Flemming Bjoernslev, president and CEO of Lanxess Corp., based in Findlay, commented on the North America operations after the parent company Wednesday reported global net income fell 87 percent in the first quarter while sales dropped 12 percent. Lanxess blamed the decline on a weak economy, especially in Europe, and price cuts designed to retain customers.
In a conference call after the earnings release, Axel Heitmann, CEO of the parent company, said Lanxess is determining how to restructure its performance chemicals unit that makes rubber products and other specialty items supplied to the automobile industry.
The auto industry, which accounts for 40 percent of Lanxess sales, is experiencing record low sales in Europe as the European economy in general is coping with a debt crisis.

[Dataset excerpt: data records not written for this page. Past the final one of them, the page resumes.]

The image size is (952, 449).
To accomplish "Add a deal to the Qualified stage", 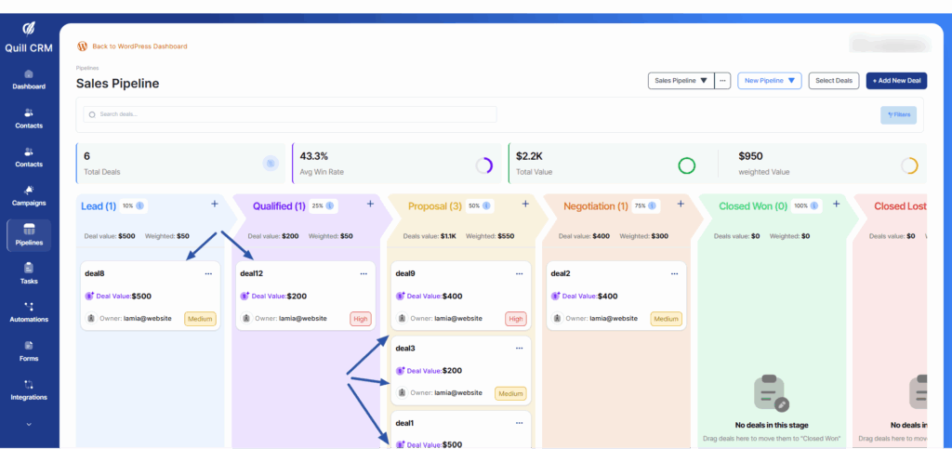I will tap(370, 204).
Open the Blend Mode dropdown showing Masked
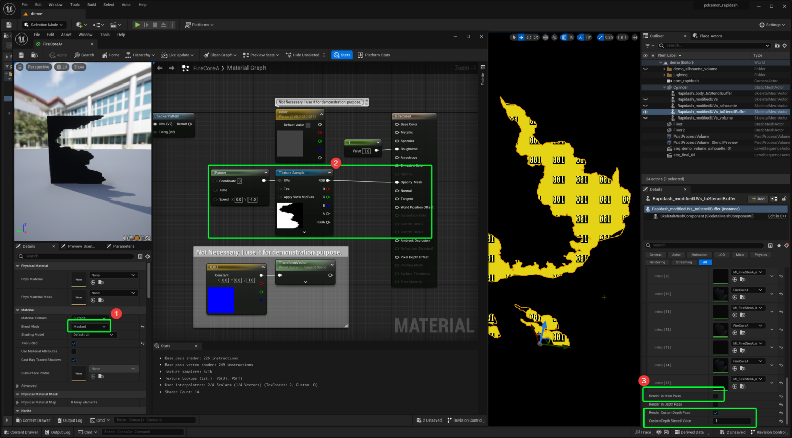This screenshot has height=438, width=792. (89, 327)
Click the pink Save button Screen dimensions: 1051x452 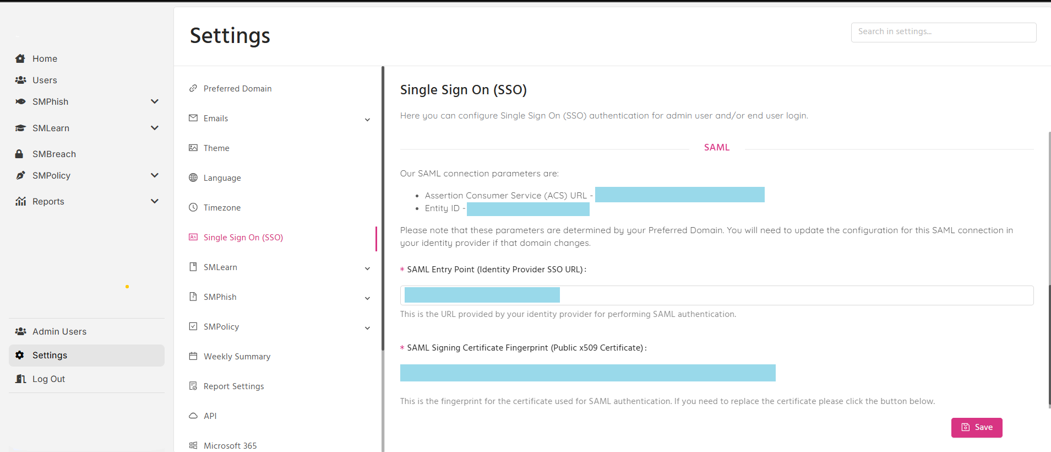[977, 427]
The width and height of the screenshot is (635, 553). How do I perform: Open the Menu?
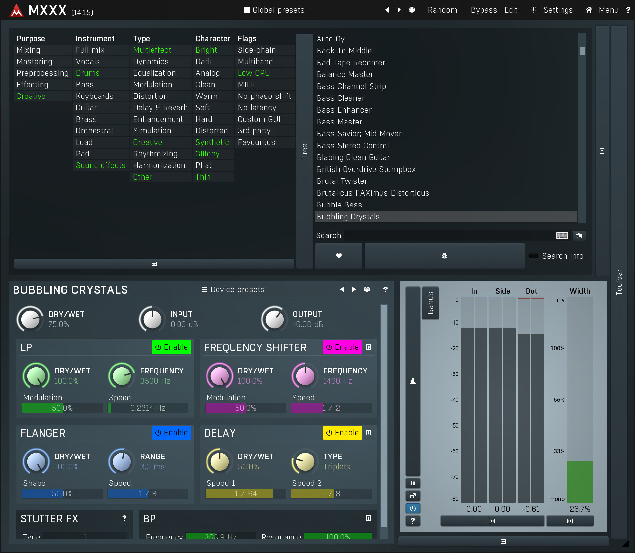608,10
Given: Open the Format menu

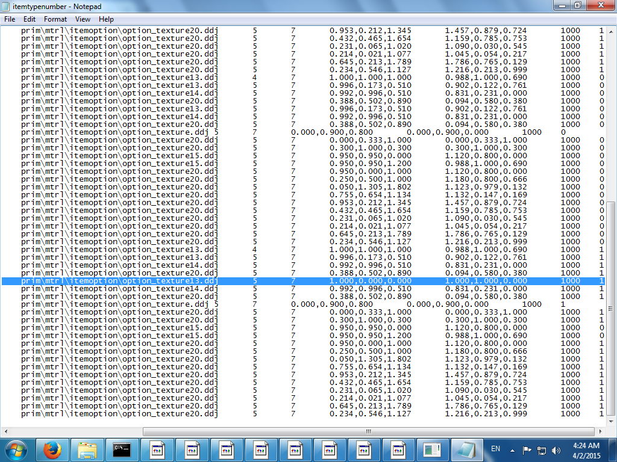Looking at the screenshot, I should [55, 19].
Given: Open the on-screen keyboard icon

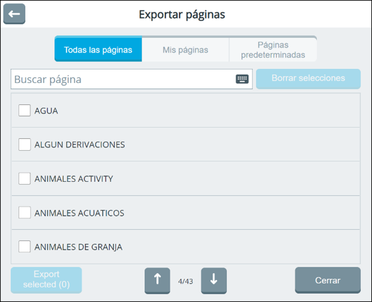Looking at the screenshot, I should 242,79.
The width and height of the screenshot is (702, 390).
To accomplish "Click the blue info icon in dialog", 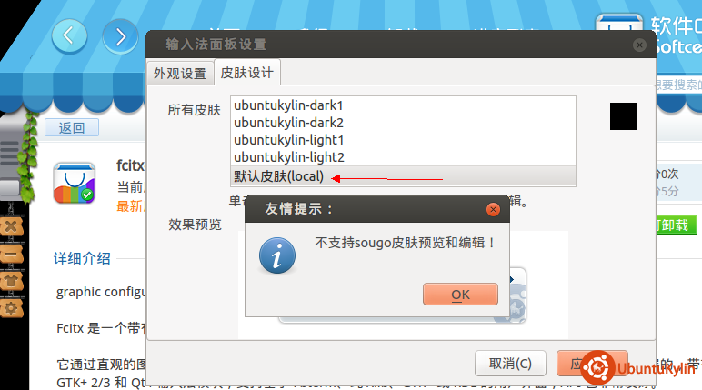I will coord(277,255).
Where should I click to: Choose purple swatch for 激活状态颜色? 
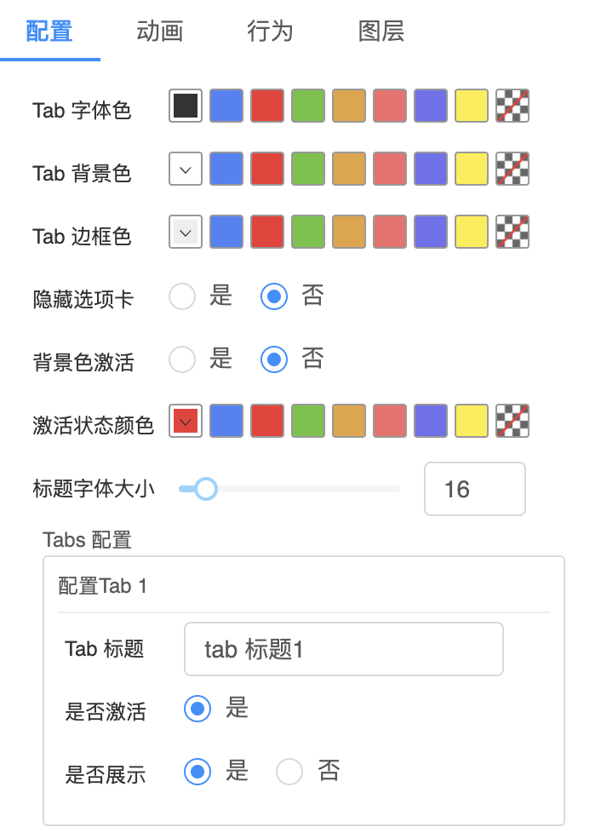[431, 421]
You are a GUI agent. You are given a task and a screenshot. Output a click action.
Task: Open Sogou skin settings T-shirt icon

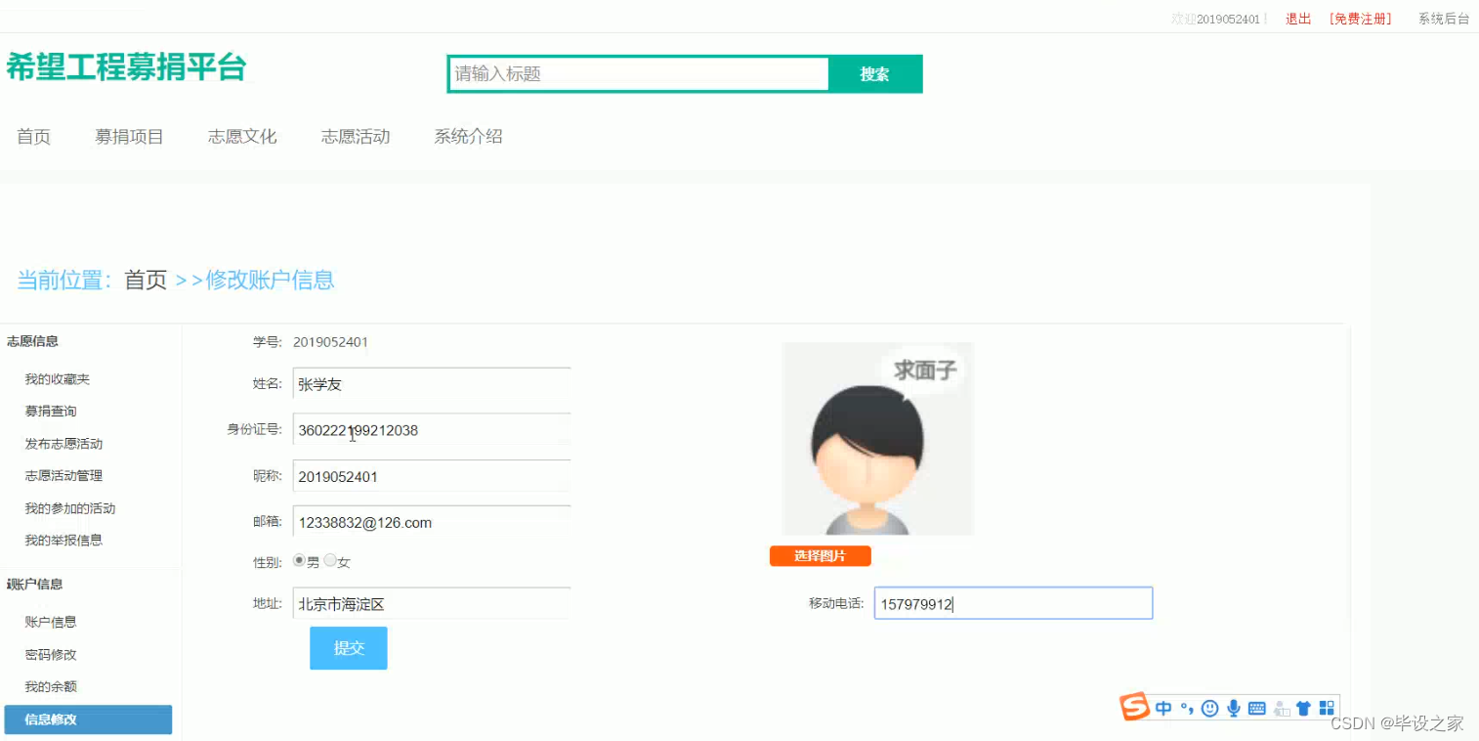pos(1303,707)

No jobs will be lost in Germany, Mr. Heitmann said.
The company already took steps to control costs by closing some plants temporarily, including a facility in Orange, Texas, that makes a rubber product used in wiper blades and door sealants. It was closed for about one month prior to reopening in April, Mr. Bjoernslev said.
The North American region includes 1,500 employees at 14 sites. In the Pittsburgh region, Lanxess has about 350 workers at the Findlay headquarters and at facilities in Neville Island and Burgettstown, Washington County.
North American sales accounted for about 15 percent of Lanxess' first-quarter global revenues, which totaled 2.1 billion euros ($2.7 billion).